You are so right in that we should be doing community development, and finding ways to support each other through collaboration and new ideas to become more resilient.
Jennifer Browdy de Hernandez
/ August 31, 2013So glad for this recommendation, Diane, I am planning a course for next semester and Parenti’s book sounds perfect for it. Still working out the course title, but the subtitle will be something like “Explorations in Gender, Society & Environment.” Our young people need to be thinking these issues through, and I believe gender is an important missing piece of most environmental analyses.
Michael A. Lewis, Ph.D.
/ August 31, 2013Meta-analysis is not empirical evidence. Empirical evidence is observation based data, not a statistical study of primary research carefully selected to support the conclusion of a casual connection among extreme weather events and social violence.
Weather is not climate. Extreme weather is not extreme climate.
The conclusions of this article are not warranted by the data and the methodology of the study.
Diane Husic
/ August 31, 2013Jennifer, this book doesn’t deal with gender per se. Last year at the U.N. climate meetings, the phrase “gender-smart policies” was used extensively. Maite Nkoana-Mashabane, who had been the South African president for COP 17 developed a book “Women Adapt to Climate Change”. I don’t know if it is readily available, but it would be perfect for your course (and it is filled with beautiful photographs).
Jennifer Browdy de Hernandez
/ August 31, 2013Although books that “don’t deal with gender per se” are often in fact notable for the ABSENCE of a gendered analysis, ie, a default male point of view–
Carole Spearn McCauley
/ September 2, 2013Hello, Jennifer, from Carole Spearin McCauley in New Hampshire. Still happy to read your blog posts and am moved by them.
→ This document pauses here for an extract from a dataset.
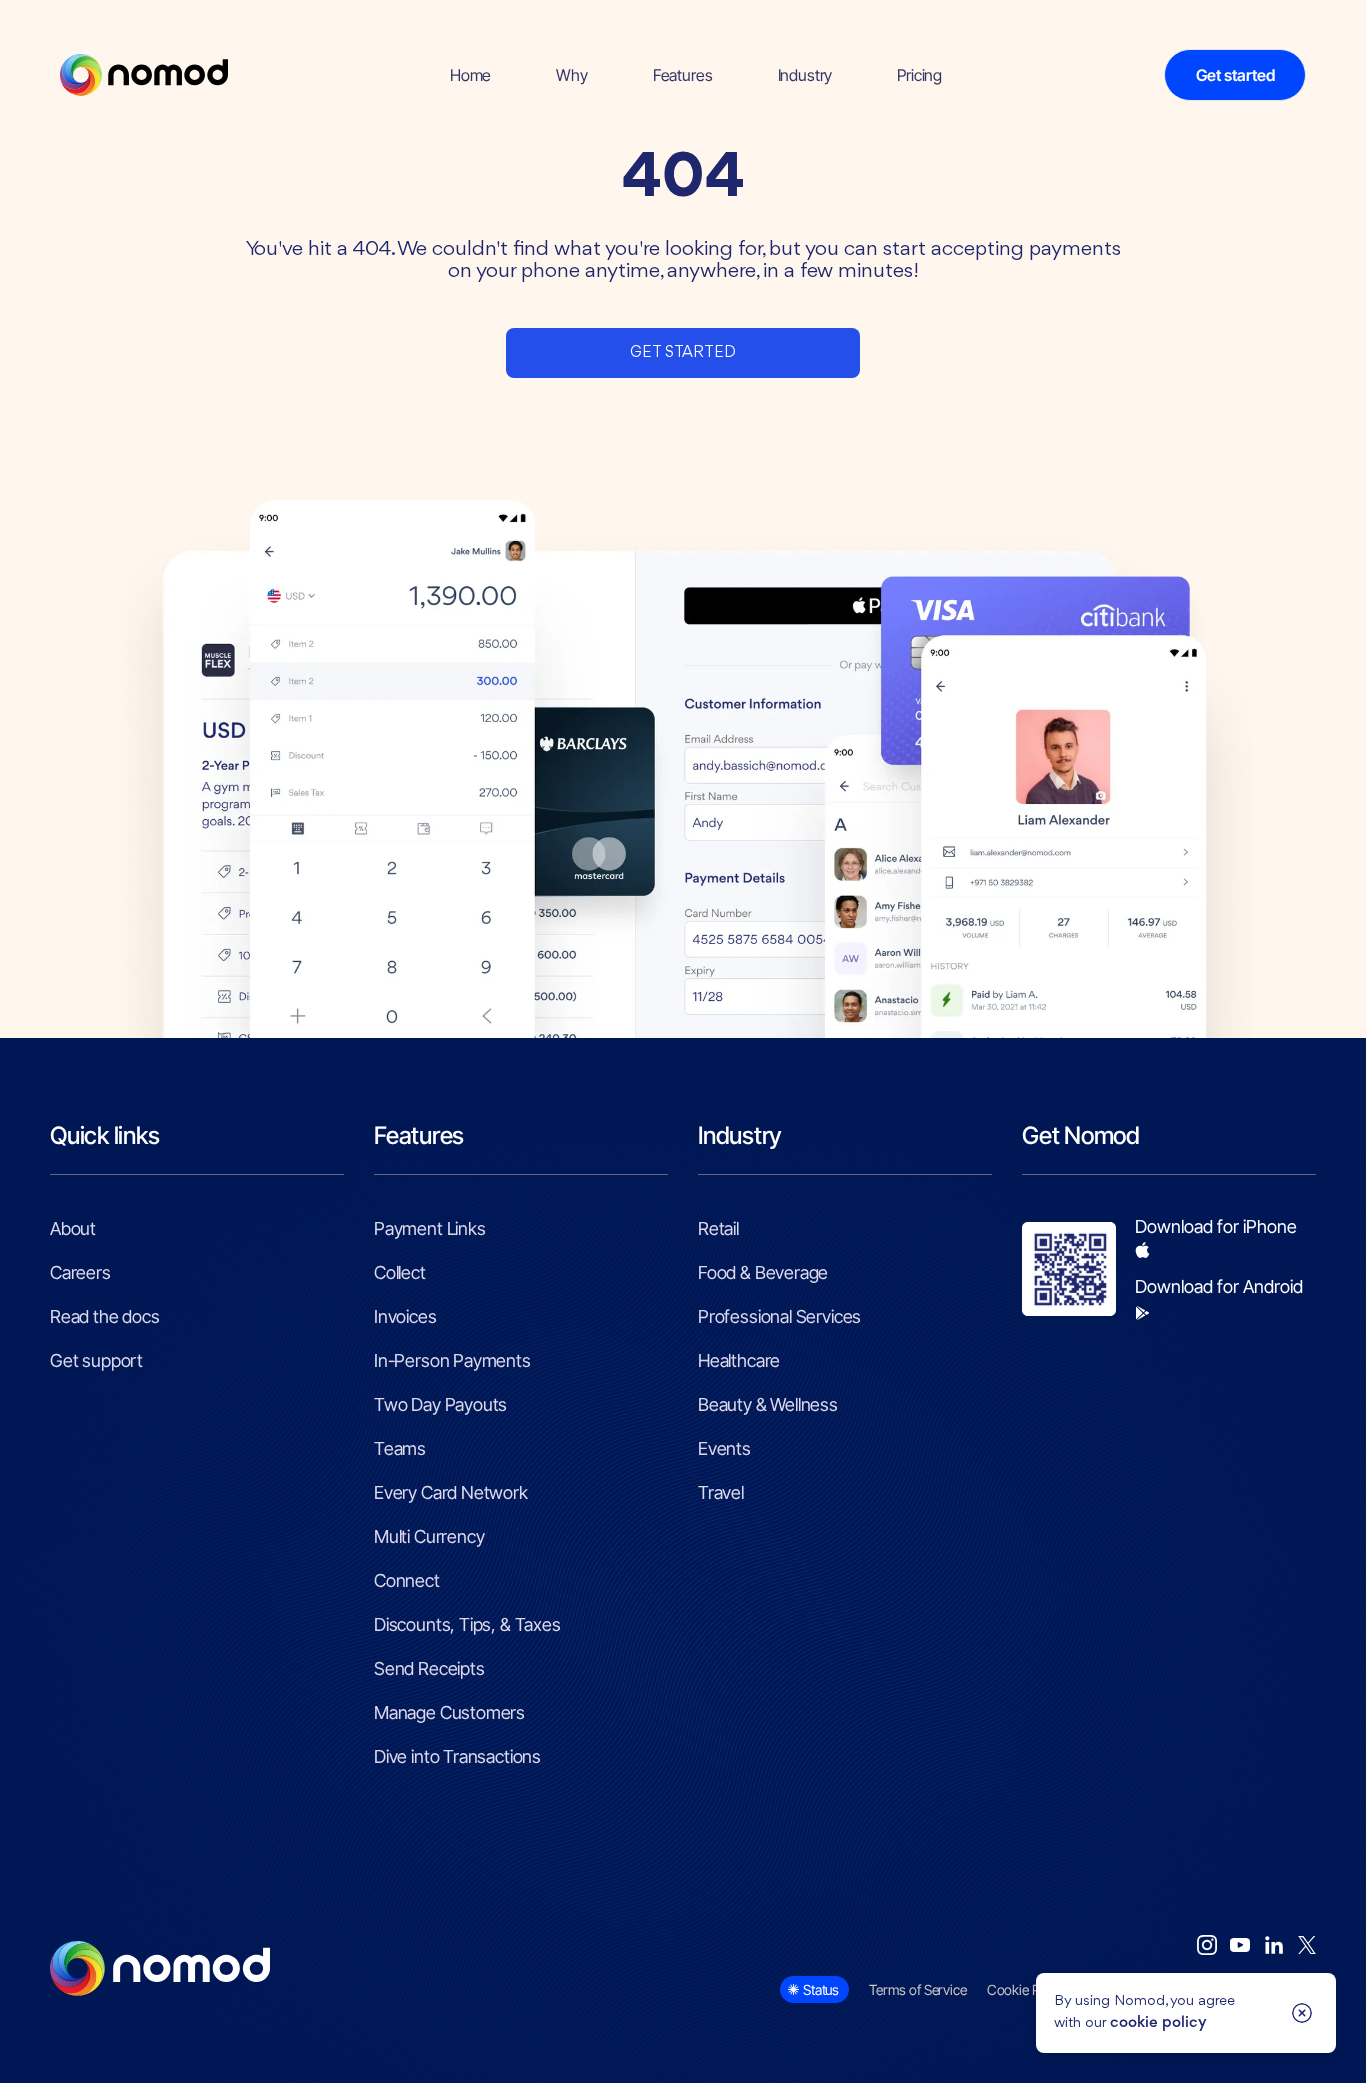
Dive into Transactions (457, 1756)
Good wishes.
What a Heart Can Hold
/ September 5, 2013Jennifer, i have to say their predictions of increasing violence remind of the world Earth Girl was born into. I will have to read this report.
As always, your ideas for what we should be doing NOW are reasonable and do-able if enough of us have the will. Our political leaders will not be the ones who make these changes. In my opinion, it will definitely be from the ground up and it is starting now,
Keep on writing.
I am going to re-blog this tomorrow.
What a Heart Can Hold
/ September 5, 2013Diane, thanks for mentioning the Tropic of Chaos. I am going to get it right away.
Jan
What a Heart Can Hold
/ September 6, 2013Reblogged this on What a Heart Can Hold – visit my website at http://www.icallmyselfearthgirl.com and commented:
Climate change and the prediction of increasing violence are certainly not good news. My concern about both is one of the reasons I wrote, I Call Myself Earth Girl . But here, at the end of this blog is the GOOD NEWS.
We can build that new world—not through technology and arms, but through community and collaboration. Bottom-up, not top-down.
It’s true: we are the ones we’ve been waiting for. And given the impending climate crisis, there’s no point in waiting anymore.